Eric Skains, executive director of St Pete Pride, agrees Pride has had a positive impact and has helped broadcast people’s voices. 

“It’s important to highlight the LGBT community because it has been in the shadows for a very long time,” Skains said. “Particularly in the current political climate, it’s important to help change this message and Pride Month allows us to have these conversations.”

LGBT youth have had a markedly strong influence on awareness of their community. 

“Especially with social media,” Swiger said. “They have been a lot more involved, with so many great successes, such as marriage equality.”

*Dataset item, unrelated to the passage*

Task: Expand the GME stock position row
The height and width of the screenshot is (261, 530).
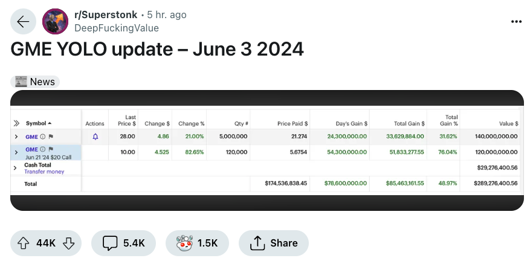Action: (x=16, y=137)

While older activists have tended to stick with picketing, in recent years the youth have become more comfortable directly confronting disfavor toward the Pride community.

“For example, the younger generation did a twerking party in front of (Vice President Mike) Pence’s home,” Skains said. “They have different needs. So, the messages given by the generations have changed.”

After 15 years, attendance at St. Pete Pride events and support from St. Pete citizens and businesses for the LGBT community is growing. 

“Businesses in Grand Central started raising rainbow flags in the month of June as soon as two years after St Pete Pride started, and sometimes they keep them up year around,” Skains said.  “Pride has played a big role in evolving the city of St. Pete to where it is today."

St. Pete Pride Weekend is from June 23- 25, and many events are scheduled to take place. 

The weekend will include the main St. Pete Pride Parade Saturday, a TransPride March and the St. Pete Pride Festival. The event has proven to be a key staple to St. Pete culture as one of the largest celebrations of Pride in Florida.

“There is nothing else like that pouring out of energy and happiness,” Swiger said. 

Like previous years, Pride promises to deliver the same open-minded acceptance it has always proudly upheld.

“No matter who are, you should feel comfortable going to a Pride event. It just celebrates diversity,” Skains said.